In this post
Tutorial: Fine-tuning an Evaluation Metric in 10 Minutes
Evaluating AI systems effectively can be challenging, especially when you need tailored metrics to assess nuanced applications. With AutoEval, you can quickly evaluate application datasets, define evaluation criteria, and fine-tune evaluation models to design your own metric.
In this guide, we'll
upload application trace data for a customer service chatbot
evaluate performance with pretrained metrics
generate labels representing our own "correctness" criteria
train a model that learns our criteria and produces a "correctness" score
All code samples shown are available in the AutoEval Getting Started notebook.
Let's get started!
AutoEval is a full-stack developer platform to debug, evaluate and improve LLM applications. It provides out-of-the-box metrics, enables fine-tuning custom evaluators, set up guardrails & monitor app performance:
Evaluate datasets with built-in metrics like Faithfulness and Relevance.
Label datasets with customizable prompts for tailored assessments.
Fine-tune models to adapt to specific evaluation criteria.
Whether you're optimizing an AI system for customer support or developing domain-specific AI applications, AutoEval provides a robust mechanism for measuring performance.
The AutoEval launch post has more context on what and why. Keep reading for more about the how.
The AutoEval platform is accessible both via UI console on https://lastmileai.dev, and API (Python, Node, REST). In this guide we'll use the Python SDK.
Account Setup
You'll need a LastMile AI token to get started.
Sign up for a free LastMile AI account
Generate an API key in the dashboard
Install lastmile
Install the lastmile package via pip
pip install lastmile --upgrade
Set API Key
Export the API key you generated as an environment variable, and import it in your code.

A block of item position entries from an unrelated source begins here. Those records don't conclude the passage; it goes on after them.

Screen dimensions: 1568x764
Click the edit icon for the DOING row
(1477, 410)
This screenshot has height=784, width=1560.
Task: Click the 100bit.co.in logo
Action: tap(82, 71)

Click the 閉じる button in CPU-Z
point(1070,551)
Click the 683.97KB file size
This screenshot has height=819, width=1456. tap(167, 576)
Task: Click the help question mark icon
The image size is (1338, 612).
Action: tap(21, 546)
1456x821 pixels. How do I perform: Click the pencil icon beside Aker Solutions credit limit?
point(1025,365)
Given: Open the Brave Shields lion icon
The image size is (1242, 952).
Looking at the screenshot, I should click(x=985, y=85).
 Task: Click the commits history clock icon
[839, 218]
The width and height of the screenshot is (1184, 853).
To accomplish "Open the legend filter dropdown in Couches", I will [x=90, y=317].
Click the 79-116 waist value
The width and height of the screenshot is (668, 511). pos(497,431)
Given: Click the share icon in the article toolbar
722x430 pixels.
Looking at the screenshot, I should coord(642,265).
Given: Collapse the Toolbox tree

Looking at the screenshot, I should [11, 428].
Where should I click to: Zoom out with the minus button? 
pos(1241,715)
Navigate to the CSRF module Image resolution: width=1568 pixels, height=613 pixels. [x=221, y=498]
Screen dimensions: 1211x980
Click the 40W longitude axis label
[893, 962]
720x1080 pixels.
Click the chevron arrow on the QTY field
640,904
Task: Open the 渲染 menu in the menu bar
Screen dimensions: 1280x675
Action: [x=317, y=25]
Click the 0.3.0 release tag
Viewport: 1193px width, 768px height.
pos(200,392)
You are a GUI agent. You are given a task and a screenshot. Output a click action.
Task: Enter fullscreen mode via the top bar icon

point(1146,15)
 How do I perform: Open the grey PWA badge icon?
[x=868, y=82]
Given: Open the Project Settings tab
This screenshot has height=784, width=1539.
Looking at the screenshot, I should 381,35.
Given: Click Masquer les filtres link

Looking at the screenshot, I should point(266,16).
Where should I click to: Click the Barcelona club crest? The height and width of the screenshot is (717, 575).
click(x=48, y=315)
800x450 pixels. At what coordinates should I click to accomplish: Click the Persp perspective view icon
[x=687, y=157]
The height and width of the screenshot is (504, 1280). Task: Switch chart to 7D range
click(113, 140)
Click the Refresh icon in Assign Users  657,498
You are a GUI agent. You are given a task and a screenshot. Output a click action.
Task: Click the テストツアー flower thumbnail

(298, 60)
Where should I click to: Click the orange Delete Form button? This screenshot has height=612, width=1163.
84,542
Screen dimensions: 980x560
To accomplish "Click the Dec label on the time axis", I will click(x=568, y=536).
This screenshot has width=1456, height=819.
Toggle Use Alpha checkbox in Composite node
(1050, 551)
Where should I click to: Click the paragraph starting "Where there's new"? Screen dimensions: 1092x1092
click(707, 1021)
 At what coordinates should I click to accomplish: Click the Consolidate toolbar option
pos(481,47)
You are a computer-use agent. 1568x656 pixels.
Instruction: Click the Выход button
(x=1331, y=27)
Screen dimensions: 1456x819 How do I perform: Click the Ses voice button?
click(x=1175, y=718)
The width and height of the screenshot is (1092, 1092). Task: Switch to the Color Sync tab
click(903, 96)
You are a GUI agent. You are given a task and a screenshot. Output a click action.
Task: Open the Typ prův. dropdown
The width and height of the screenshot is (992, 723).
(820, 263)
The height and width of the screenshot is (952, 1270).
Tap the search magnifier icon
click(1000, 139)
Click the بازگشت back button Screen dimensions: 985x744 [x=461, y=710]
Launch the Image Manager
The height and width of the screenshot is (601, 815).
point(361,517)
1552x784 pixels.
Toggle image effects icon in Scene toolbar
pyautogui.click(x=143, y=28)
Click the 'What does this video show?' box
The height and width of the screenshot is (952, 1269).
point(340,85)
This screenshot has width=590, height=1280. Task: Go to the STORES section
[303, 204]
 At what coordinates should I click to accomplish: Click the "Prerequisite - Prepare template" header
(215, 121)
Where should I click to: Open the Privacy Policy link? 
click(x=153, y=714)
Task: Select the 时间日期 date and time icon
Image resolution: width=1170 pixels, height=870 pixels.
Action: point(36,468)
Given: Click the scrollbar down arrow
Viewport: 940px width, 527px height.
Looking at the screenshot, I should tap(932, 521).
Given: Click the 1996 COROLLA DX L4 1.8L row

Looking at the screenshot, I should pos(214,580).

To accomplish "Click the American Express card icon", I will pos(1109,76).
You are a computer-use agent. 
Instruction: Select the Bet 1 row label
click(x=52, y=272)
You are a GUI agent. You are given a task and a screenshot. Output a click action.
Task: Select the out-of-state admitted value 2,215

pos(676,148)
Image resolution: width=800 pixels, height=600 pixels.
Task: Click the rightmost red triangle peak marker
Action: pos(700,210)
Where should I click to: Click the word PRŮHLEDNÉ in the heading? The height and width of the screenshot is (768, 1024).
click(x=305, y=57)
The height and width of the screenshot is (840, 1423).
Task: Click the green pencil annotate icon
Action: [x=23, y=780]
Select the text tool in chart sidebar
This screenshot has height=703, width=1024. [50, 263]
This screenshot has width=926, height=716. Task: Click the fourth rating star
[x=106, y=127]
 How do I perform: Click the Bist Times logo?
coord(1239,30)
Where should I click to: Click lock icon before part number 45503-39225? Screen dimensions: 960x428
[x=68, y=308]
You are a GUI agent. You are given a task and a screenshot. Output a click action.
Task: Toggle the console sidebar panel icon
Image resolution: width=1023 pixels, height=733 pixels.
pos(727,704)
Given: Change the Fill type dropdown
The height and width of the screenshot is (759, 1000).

export LASTMILE_API_TOKEN="your_api_key"
import os
api_token = os.environ.get("LASTMILE_API_TOKEN")
if not api_token:
print("Error: Please set your API key in the environment variable LASTMILE_API_KEY")
else:
print("✓ API key successfully configured!")
In this example, we have a Q&A application - an AI customer service chatbot for an airline. We are going to measure the quality of the interactions across a set of evaluation criteria. But first, we need to provide that data to AutoEval.
Note: This particular dataset has been synthetically generated, and available for download here.
All we need is data with some combination of the following columns:
input
: Input to the application (e.g. a user question)output
: The response generated by the application (e.g. LLM generation)ground_truth
: Factual data, either the ideal correct response, or context used to respond (e.g. data retrieved from a vector DB in a RAG application)
In our chatbot example, these interactions represent several include the customer's query, the assistant's response, and the ground truth containing accurate airline policies and procedures.
Upload dataset via API
from lastmile.lib.auto_eval import AutoEval
client = AutoEval(api_token=api_token)
dataset_csv_path = "data/strikeair_customer_support/strikeair_customer_support_1024.csv"
dataset_id = client.upload_dataset(
file_path=dataset_csv_path,
name="Customer Service App Data",
description="Dataset containing airline customer chatbot questions and responses"
)
print(f"Dataset created with ID: {dataset_id}")
Upload dataset via UI
You can also use the AutoEval console to do everything you can do via API.
To upload, Navigate to Dataset Library and cick + New Dataset
This dataset covers a good distribution of interactions that passengers have with an airline chatbot:
Flight status inquiries
Baggage policy questions
Check-in procedures
Meal options and special requests
We are going to evaluate how well the assistant's responses align with ground truth (correctness/ground truth), as well as a few more composite metrics.
Let's start by computing some key metrics that come out-of-the-box with AutoEval:
Faithfulness - a proxy for hallucination detection, which measures for a given input, how faithful the response is to the provided context or ground truth
Answer relevance - how relevant the response is to the input.
The platform has other useful metrics you can get started with, including summarization score, answer correctness, and toxicity.
from lastmile.lib.auto_eval import BuiltinMetrics
default_metrics = [
BuiltinMetrics.FAITHFULNESS,
BuiltinMetrics.RELEVANCE,
]
print(f"Evaluation job kicked off")
evaluation_results = client.evaluate_data(
dataset_id=dataset_id,
# Alternatively, you can specify 'data' to be a pandas DataFrame
# data=dataframe,
metrics=default_metrics,
)
print("Evaluation Results:")
evaluation_results.head(15)
From a cursory look at this data, we can already see that the chatbot's responses are mostly relevant, but in some cases it is hallucinating (faithfulness is very low).